Exercise description → Copy out the records below exactly as they appear.

(Collected data)
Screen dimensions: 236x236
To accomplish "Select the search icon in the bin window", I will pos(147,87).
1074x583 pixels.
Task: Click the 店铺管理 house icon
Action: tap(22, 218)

Written reply →
Screen dimensions: 236x236
To accomplish "Select the search icon in the bin window", I will pos(147,87).
1074x583 pixels.
Task: Click the 店铺管理 house icon
Action: tap(22, 218)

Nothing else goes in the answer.